# Material shown
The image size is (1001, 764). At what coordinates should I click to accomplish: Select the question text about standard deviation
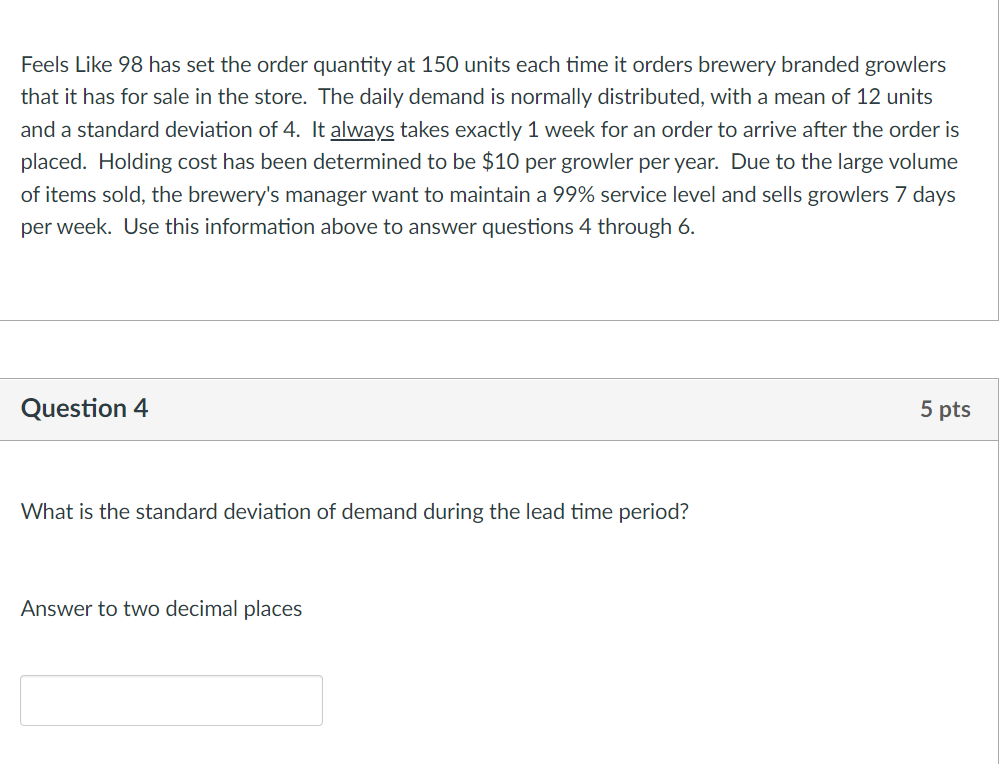353,511
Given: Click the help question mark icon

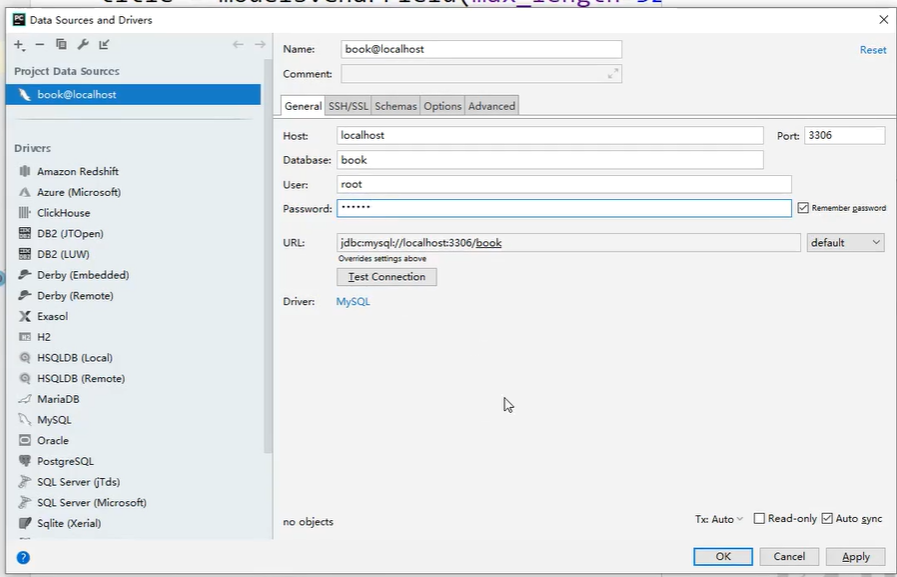Looking at the screenshot, I should 22,558.
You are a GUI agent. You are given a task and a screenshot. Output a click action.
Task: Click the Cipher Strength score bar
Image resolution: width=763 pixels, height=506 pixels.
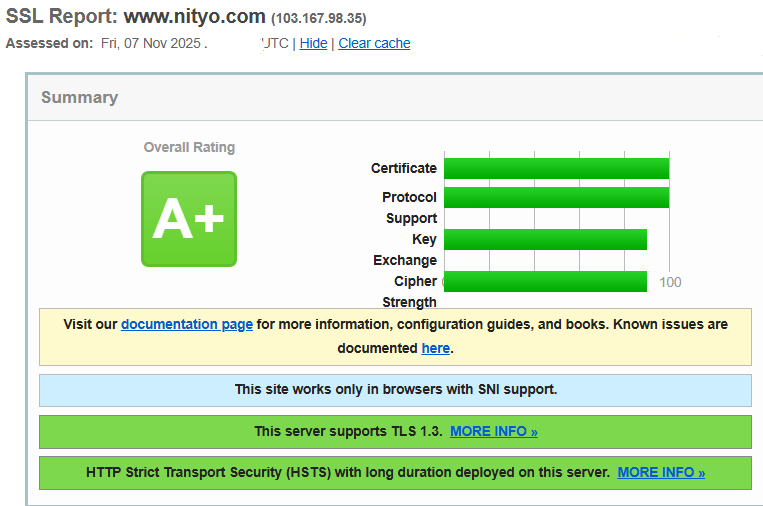(545, 281)
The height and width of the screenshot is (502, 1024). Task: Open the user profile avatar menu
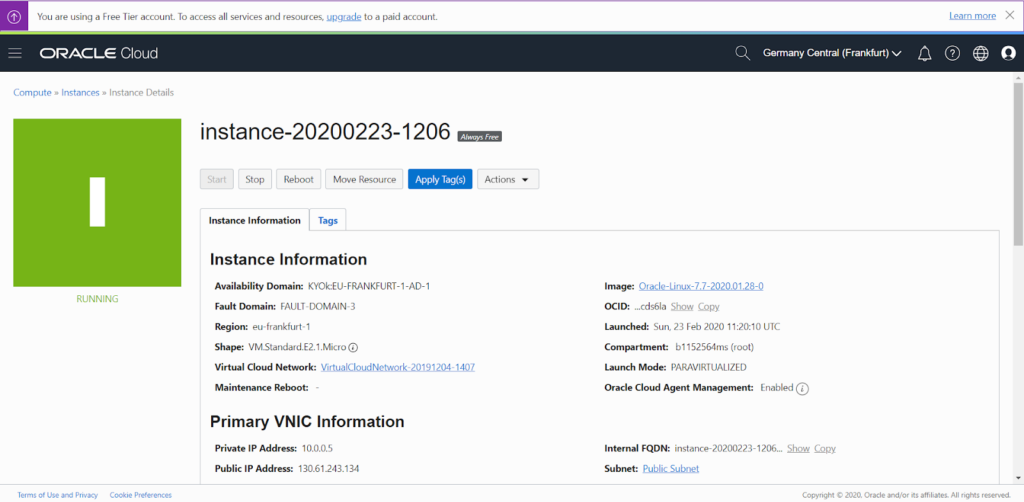1008,53
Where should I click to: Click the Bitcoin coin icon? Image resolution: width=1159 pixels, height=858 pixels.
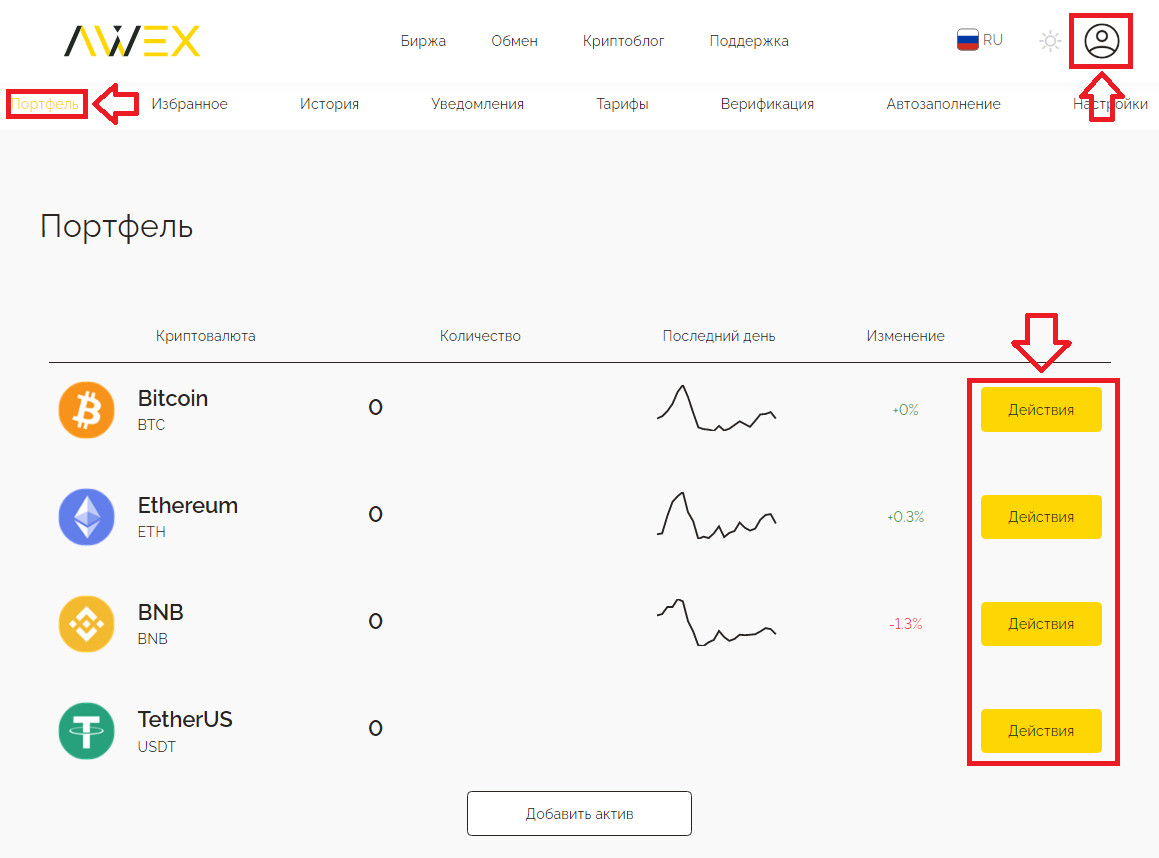click(87, 410)
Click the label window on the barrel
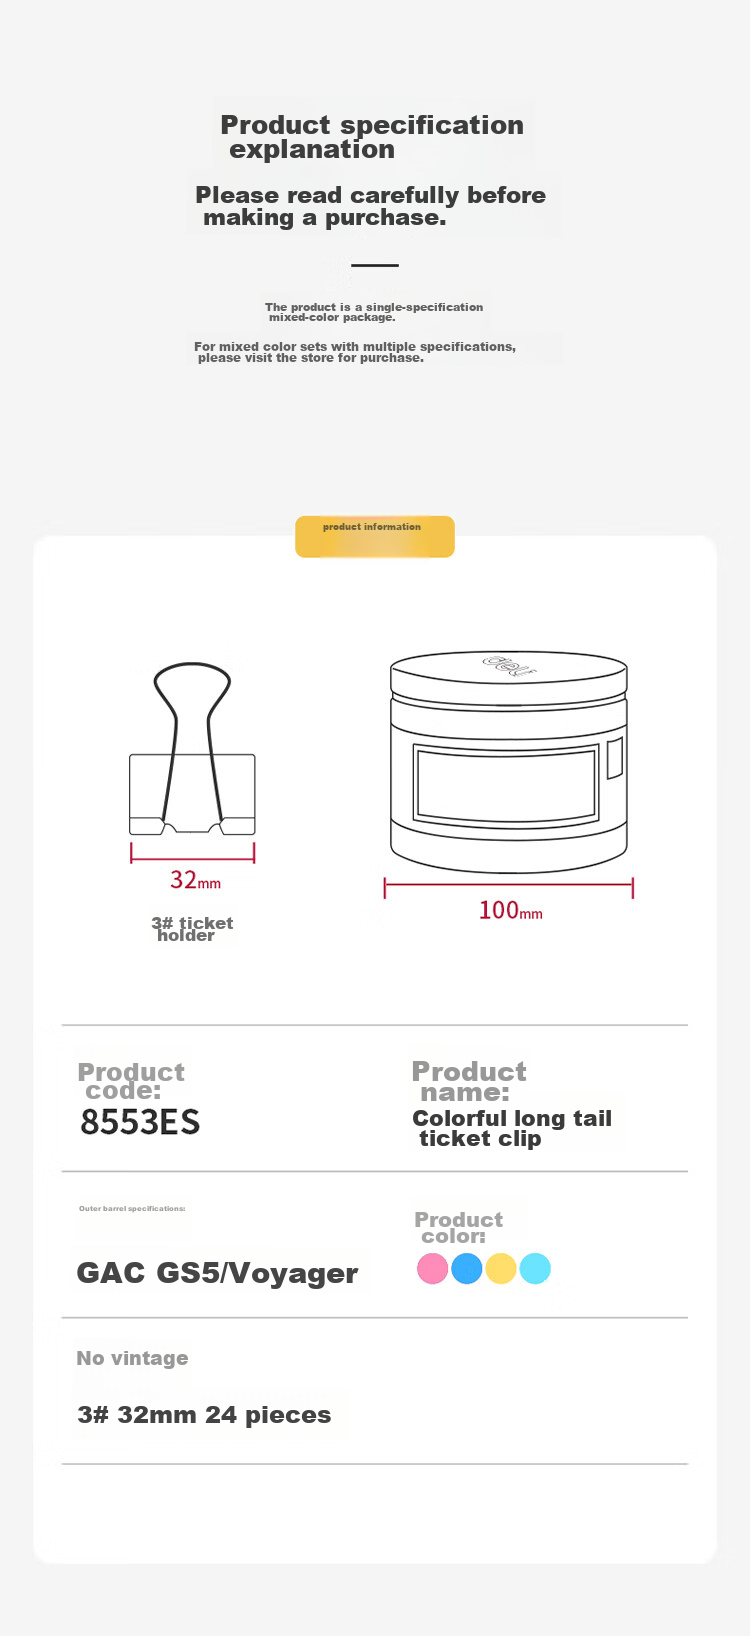 pyautogui.click(x=506, y=785)
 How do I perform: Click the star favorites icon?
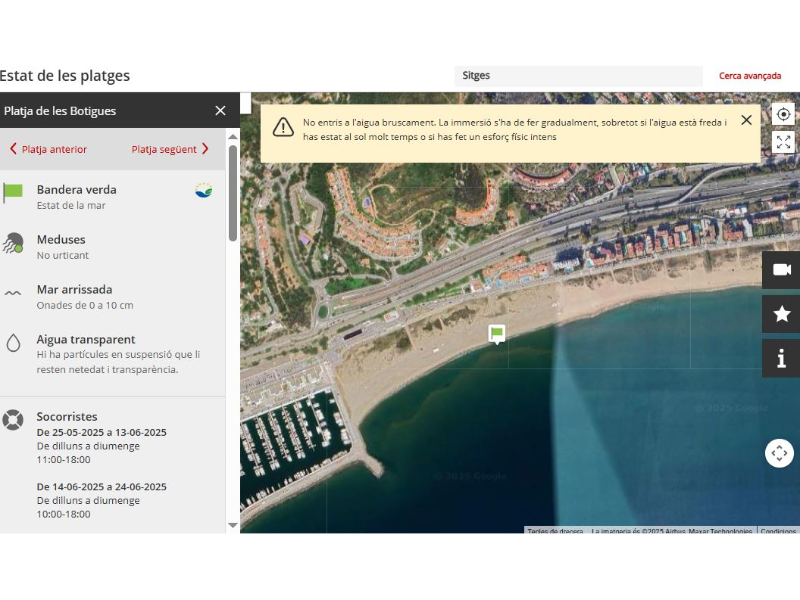pos(781,314)
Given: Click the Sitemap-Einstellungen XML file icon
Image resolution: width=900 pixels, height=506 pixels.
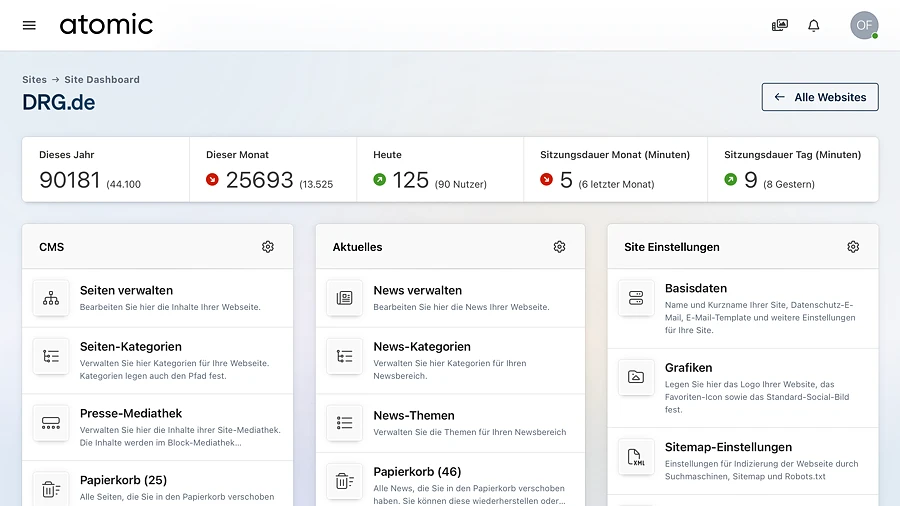Looking at the screenshot, I should coord(636,456).
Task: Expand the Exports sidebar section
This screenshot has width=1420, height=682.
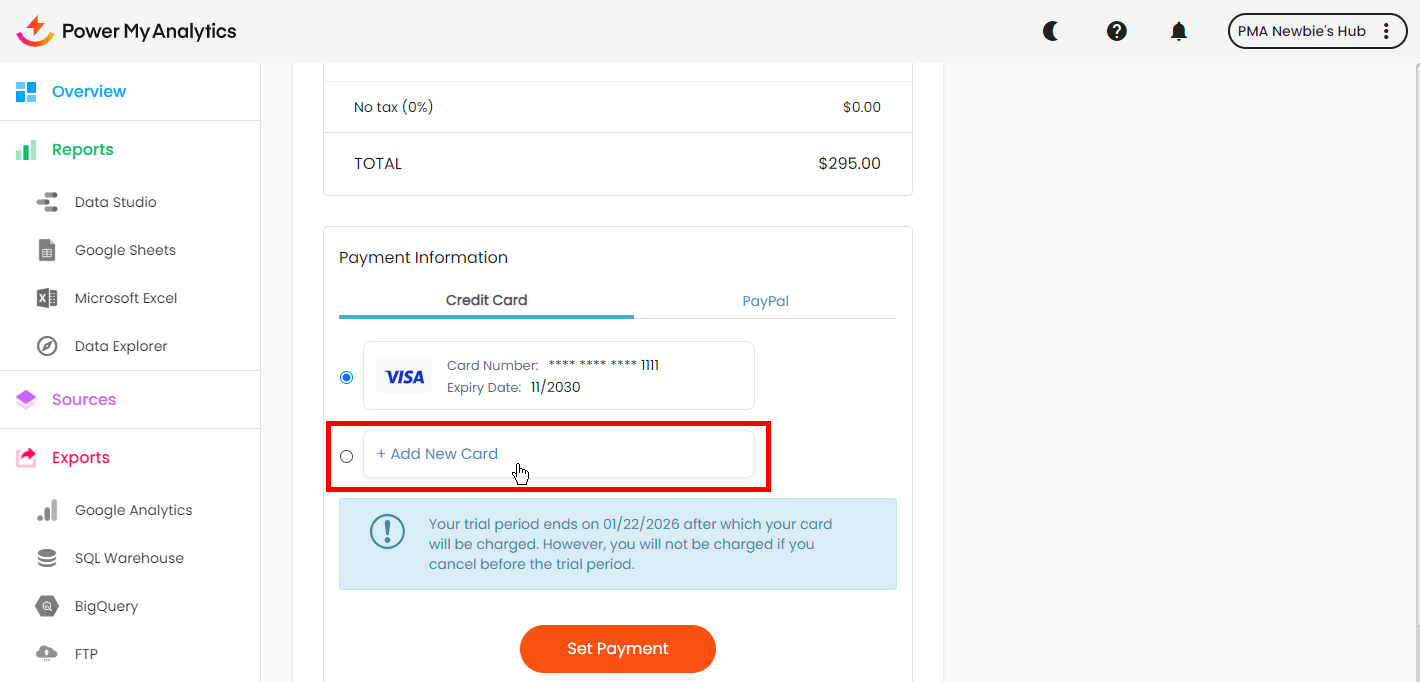Action: [x=81, y=458]
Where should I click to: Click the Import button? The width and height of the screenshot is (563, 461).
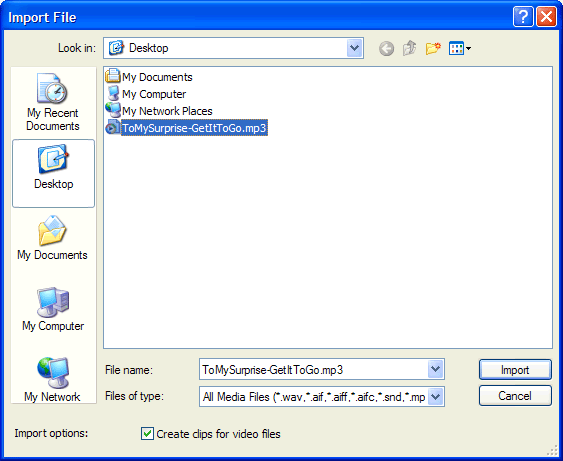pyautogui.click(x=515, y=369)
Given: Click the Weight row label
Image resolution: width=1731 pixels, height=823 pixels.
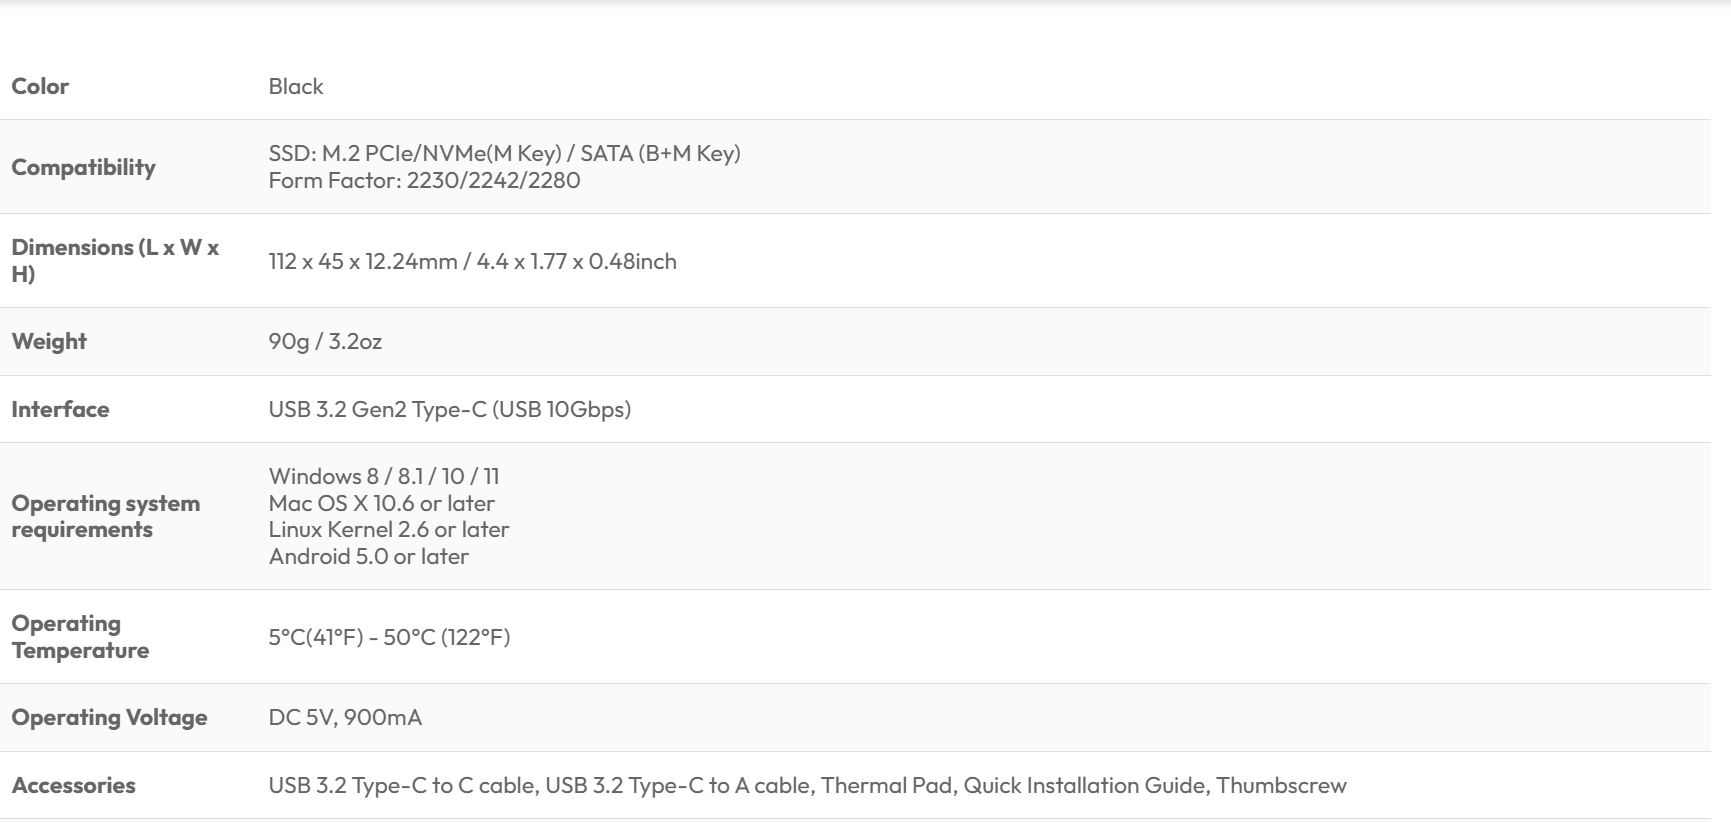Looking at the screenshot, I should (49, 341).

# Problem
Pictures stay out; everything else in the listing above gets repeated exactly.

# Task solution
The image size is (1001, 764). At what coordinates should I click to accomplish: Select the question text about standard deviation
353,511
Given: Click the help question mark icon

Looking at the screenshot, I should 22,558.
You are a GUI agent. You are given a task and a screenshot. Output a click action.
Task: Click the Cipher Strength score bar
Image resolution: width=763 pixels, height=506 pixels.
(545, 281)
The height and width of the screenshot is (502, 1024). Task: Open the user profile avatar menu
1008,53
Where should I click to: Click the Bitcoin coin icon? Image resolution: width=1159 pixels, height=858 pixels.
click(87, 410)
Click the label window on the barrel
 pyautogui.click(x=506, y=785)
 How do I perform: Click the star favorites icon?
pos(781,314)
Given: Click the Sitemap-Einstellungen XML file icon
Image resolution: width=900 pixels, height=506 pixels.
Looking at the screenshot, I should coord(636,456).
Task: Expand the Exports sidebar section
This screenshot has width=1420, height=682.
Action: [x=81, y=458]
Where should I click to: Click the Import button? The width and height of the screenshot is (563, 461).
pyautogui.click(x=515, y=369)
Given: Click the Weight row label
Image resolution: width=1731 pixels, height=823 pixels.
Looking at the screenshot, I should (49, 341).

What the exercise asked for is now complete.